# Why TFRecords? #

TPUs have eight cores which act as eight independent workers. We can get data to each core more efficiently by splitting the dataset into multiple files or **shards**. This way, each core can grab an independent part of the data as it needs.

The most convenient kind of file to use for sharding in TensorFlow is a TFRecord. A TFRecord is a binary file that contains sequences of byte-strings. Data needs to be *serialized* (encoded as a byte-string) before being written into a TFRecord.

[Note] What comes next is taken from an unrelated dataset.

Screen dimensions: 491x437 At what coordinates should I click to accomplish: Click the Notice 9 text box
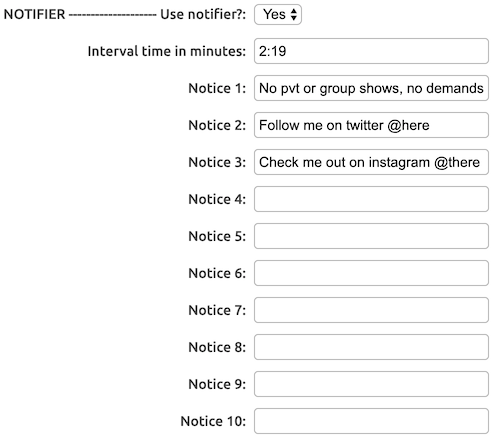[371, 384]
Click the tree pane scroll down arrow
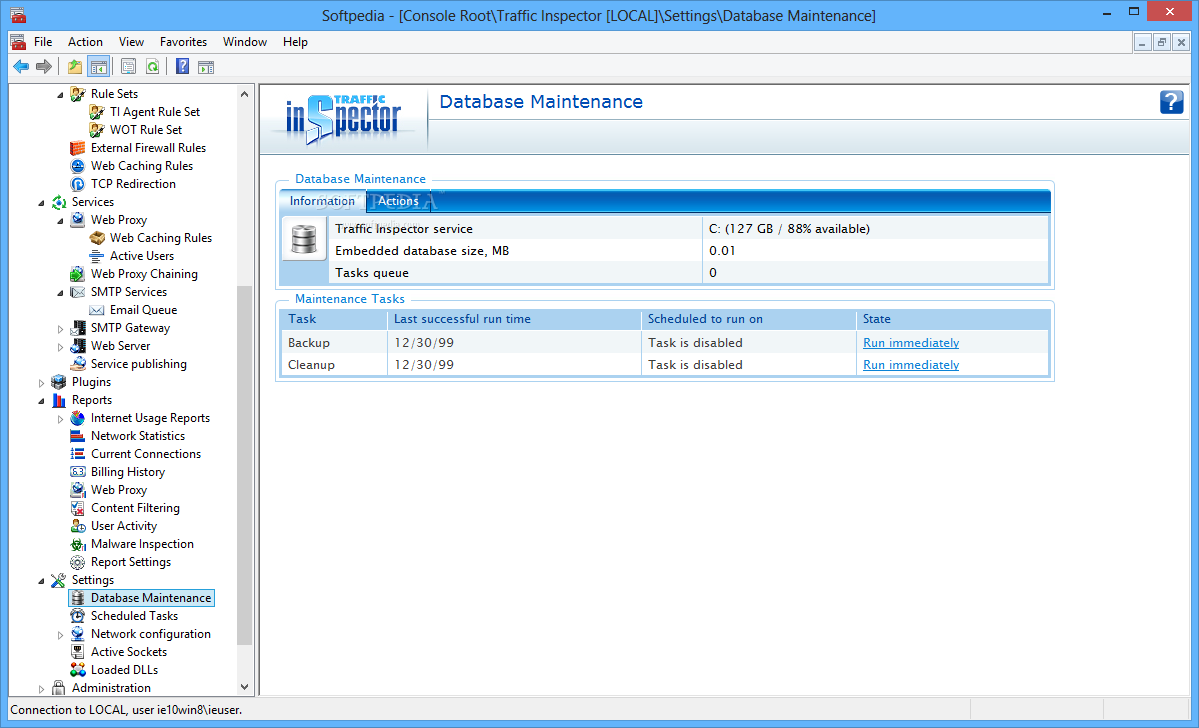The image size is (1199, 728). pos(245,687)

The most convenient way of serializing data in TensorFlow is to wrap the data with `tf.Example`. This is a record format based on Google's protobufs but designed for TensorFlow. It's more or less like a `dict` with some type annotations.

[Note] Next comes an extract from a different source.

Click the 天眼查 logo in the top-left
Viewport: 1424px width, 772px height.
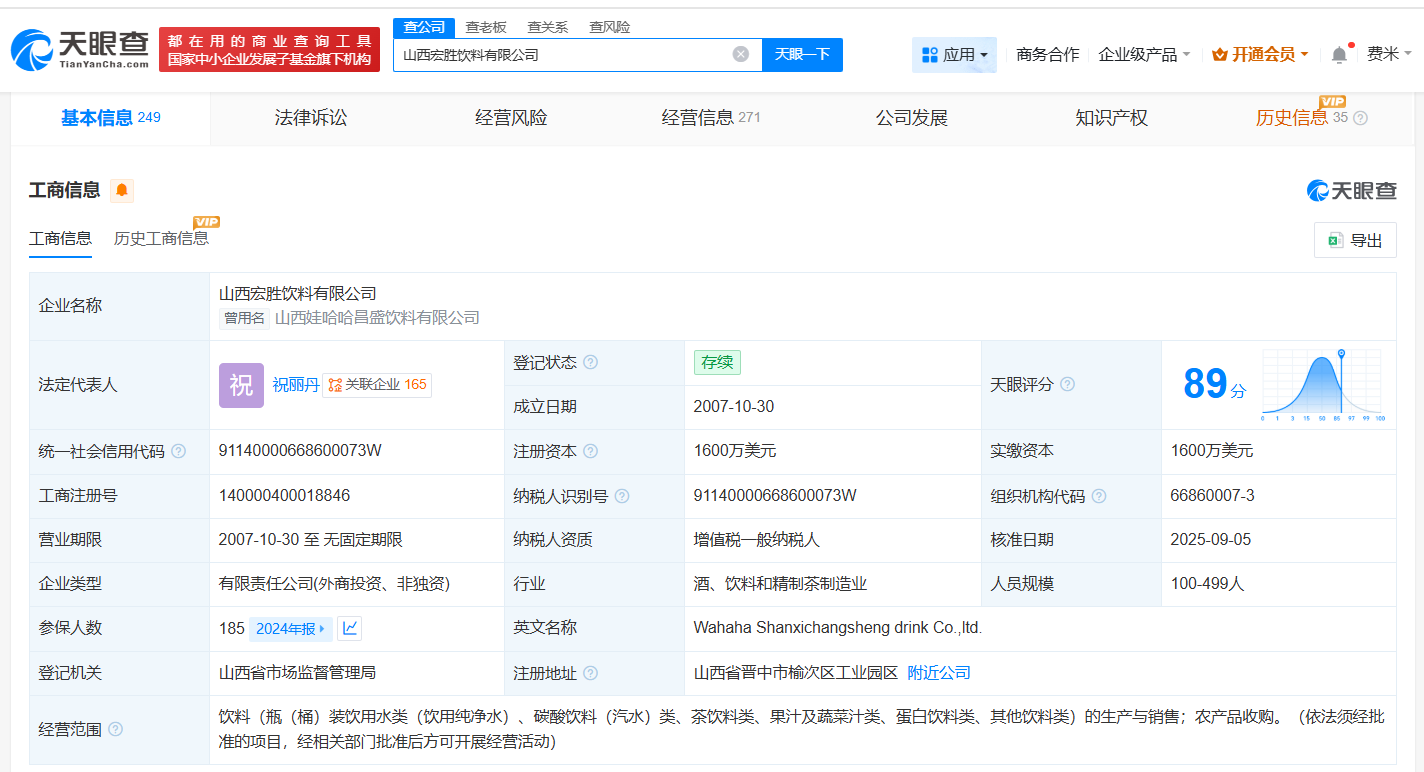78,49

First we'll look at how to read and write data with TFRecords. Then we'll look at how to wrap data with `tf.Example`.

# Serialization 

A TFRecord is a kind of file that TensorFlow uses to store binary data. TFRecords contain sequences of byte-strings. Here is a very simple TFRecord:

In [None]:
import tensorflow as tf
import numpy as np

PATH = '/kaggle/working/data.tfrecord'

with tf.io.TFRecordWriter(path=PATH) as f:
    f.write(b'123') # write one record
    f.write(b'xyz314') # write another record

with open(PATH, 'rb') as f:
    print(f.read())

A TFRecord is a sequence of bytes, so we have to turn our data into byte-strings before it can go into a TFRecord. We can use `tf.io.serialize_tensor` to turn a tensor into a byte-string and `tf.io.parse_tensor` to turn it back. It's important to keep track of your tensor's datatype (in this case `tf.uint8`) since you have to specify it when parsing the string back to a tensor again.

In [None]:
x = tf.constant([[1, 2], [3, 4]], dtype=tf.uint8)
print('x:', x, '\n')

x_bytes = tf.io.serialize_tensor(x)
print('x_bytes:', x_bytes, '\n')

print('x:', tf.io.parse_tensor(x_bytes, out_type=tf.uint8))

# tf.data #

So how do we write a dataset as a TFRecord? If your dataset is composed of byte-strings, you can use `data.TFRecordWriter`. To read it back again, use `data.TFRecordsDataset`.

In [None]:
from tensorflow.data import Dataset, TFRecordDataset
from tensorflow.data.experimental import TFRecordWriter

# Construct a small dataset
ds = Dataset.from_tensor_slices([b'abc', b'123'])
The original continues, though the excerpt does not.